県によると、県内の中小企業約5万社のうち、支援対象数は現時点で未定だが、米国向けの自動車部品製造関連企業などを想定している。利率は変動が年1・3%以内、固定が年1・5%以内。既存の制度資金よりも低く設定した。資金を借り受けた事業者が県信用保証協会に支払う保証料についても県が一部を補助する。県は融資枠のうち50億円を県内の金融機関に預託し、残りの50億円を各金融機関が用意する。預託のため、今年度末には金融機関から返還される。
県は高関税発動を受け、4月に県経営金融課と県産業振興センターに中小企業向けの相談窓口を設置。
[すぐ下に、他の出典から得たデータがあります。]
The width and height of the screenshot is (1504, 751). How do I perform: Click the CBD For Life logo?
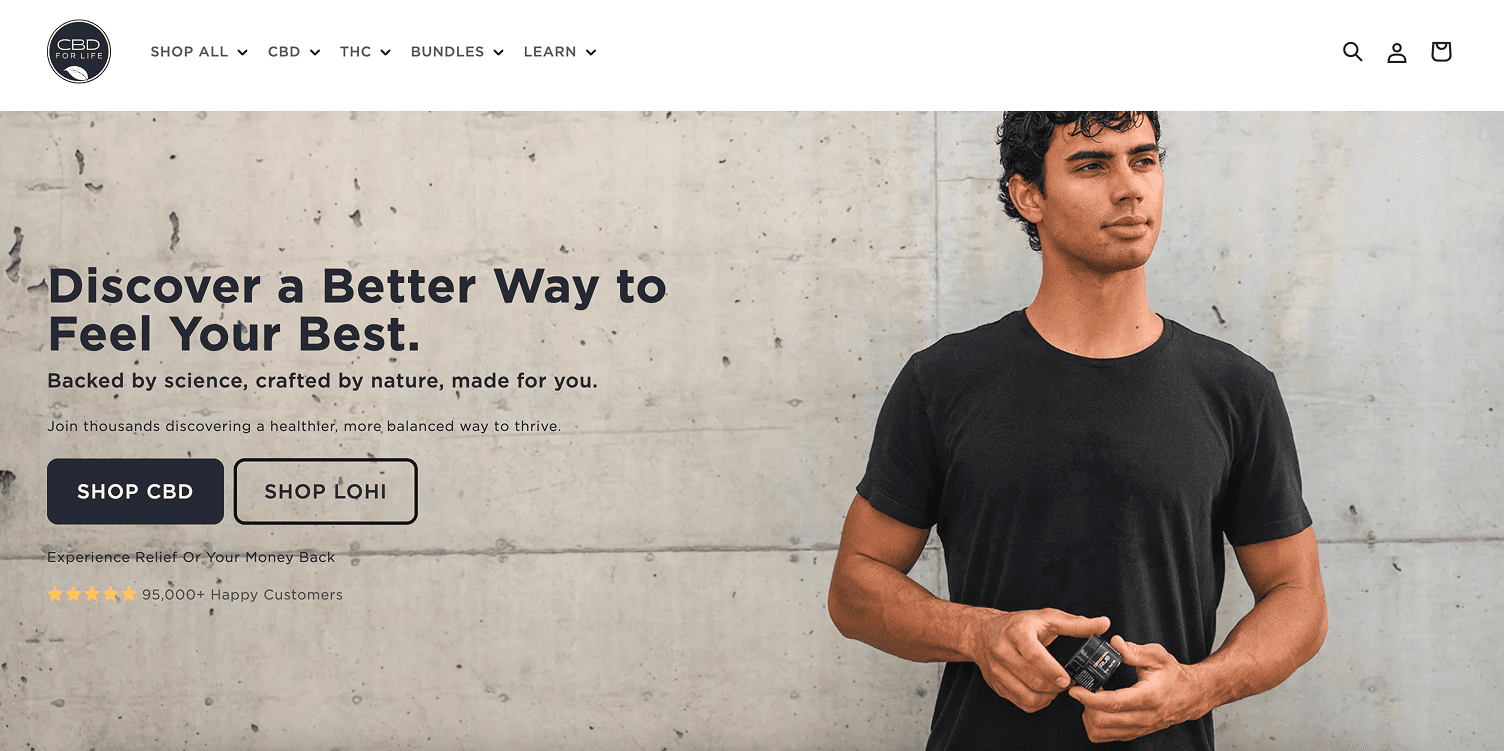pyautogui.click(x=79, y=52)
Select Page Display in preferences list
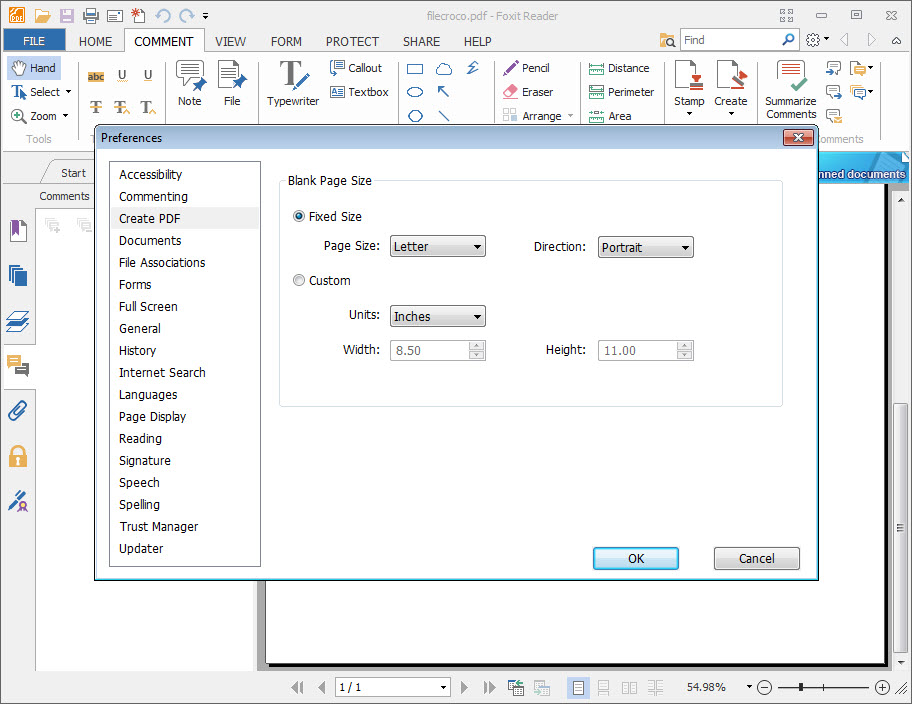This screenshot has width=912, height=704. click(152, 417)
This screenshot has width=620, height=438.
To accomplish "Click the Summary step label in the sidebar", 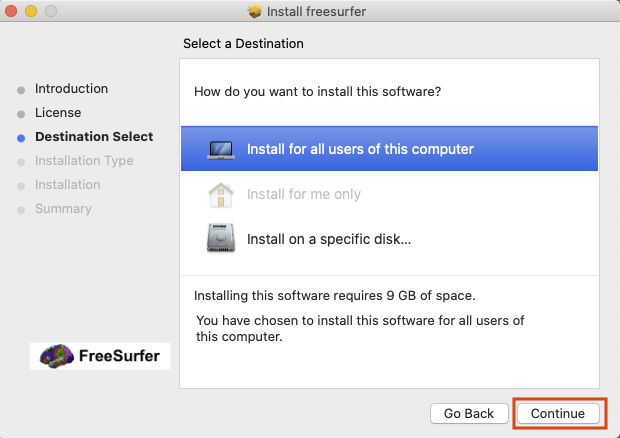I will 63,209.
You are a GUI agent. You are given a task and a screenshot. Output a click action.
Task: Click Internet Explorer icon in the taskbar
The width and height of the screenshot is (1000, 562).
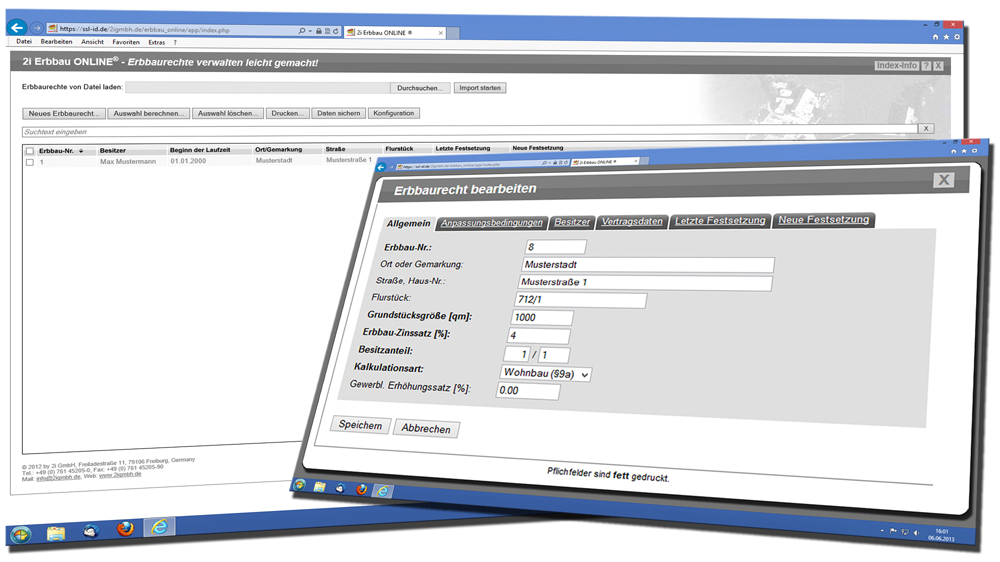(x=159, y=528)
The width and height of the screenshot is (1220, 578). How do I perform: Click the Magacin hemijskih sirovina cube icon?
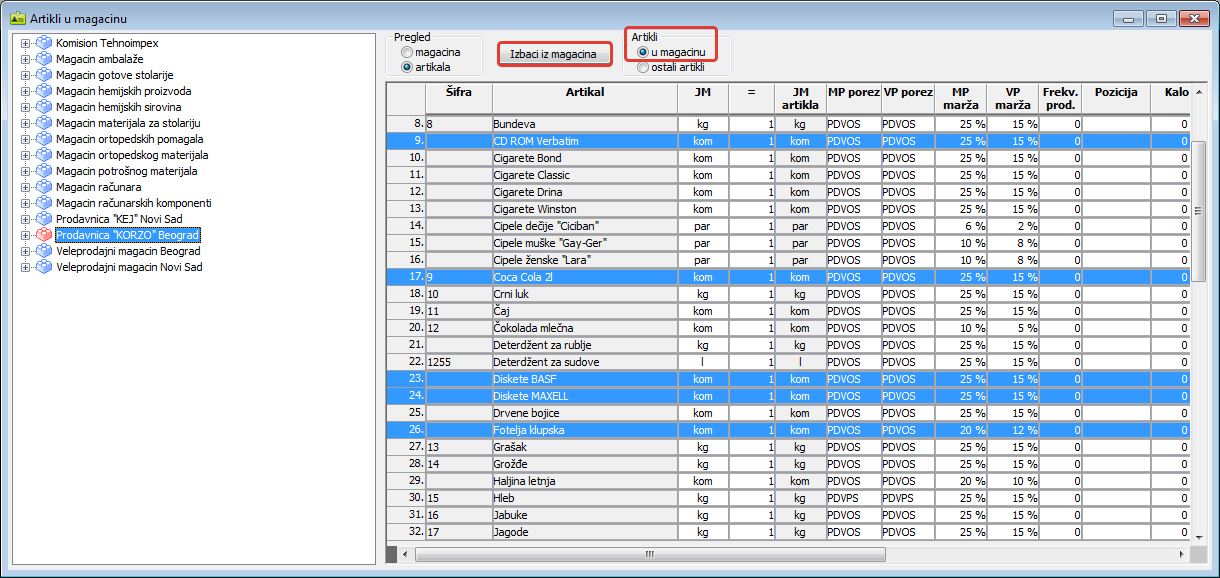pyautogui.click(x=43, y=107)
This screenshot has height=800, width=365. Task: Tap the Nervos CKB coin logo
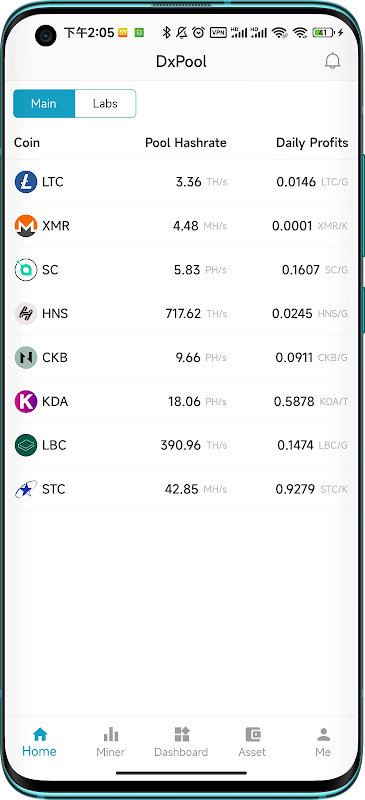[x=26, y=358]
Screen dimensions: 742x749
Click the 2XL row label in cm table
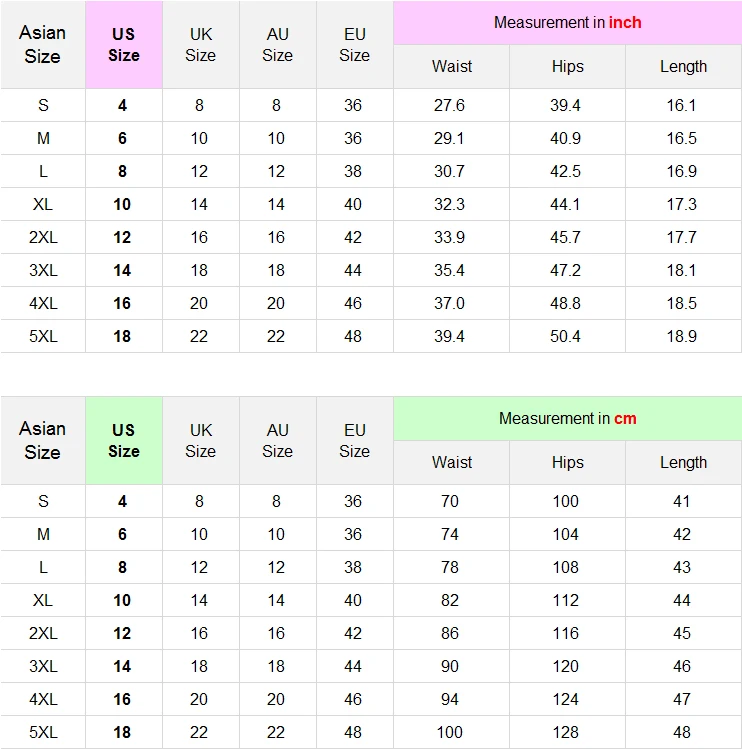[x=43, y=633]
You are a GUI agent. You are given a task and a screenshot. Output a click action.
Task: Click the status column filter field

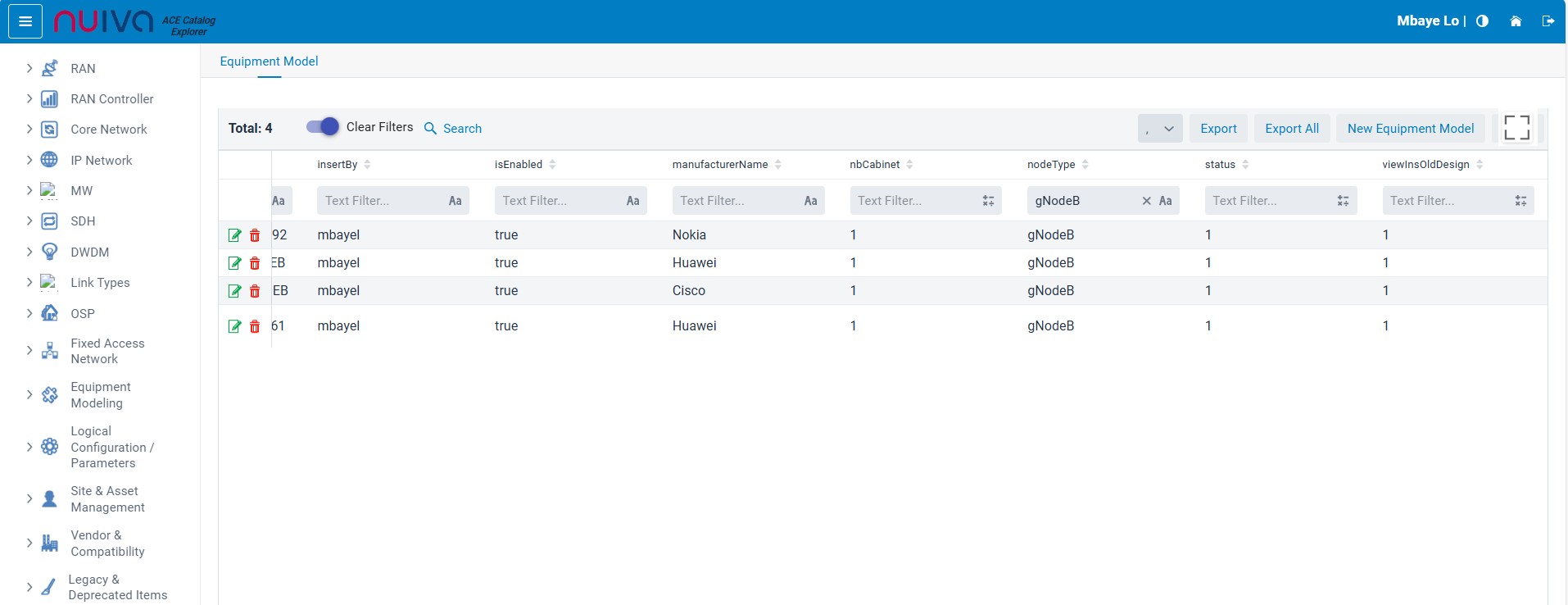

これまでに直接的な影響を受けた企業からの相談などはないが、先行きへの不透明感を踏まえ中小企業支援体制を事前に強化した。
資金繰り支援制度の創設に合わせ、7月上旬に県内7地方振興局の地域づくり・商工労政課に特別相談窓口を設置する。各振興局管内の事業所訪問を増やし、影響を受ける可能性が高い企業に融資制度を紹介するなど先手を打つ。
内堀知事は定例記者会見で「企業・団体の皆さんが持っている不安に先んじて予算を措置し対応する」と述べた。補正予算案は17日開会予定の6月定例県議会に提出する。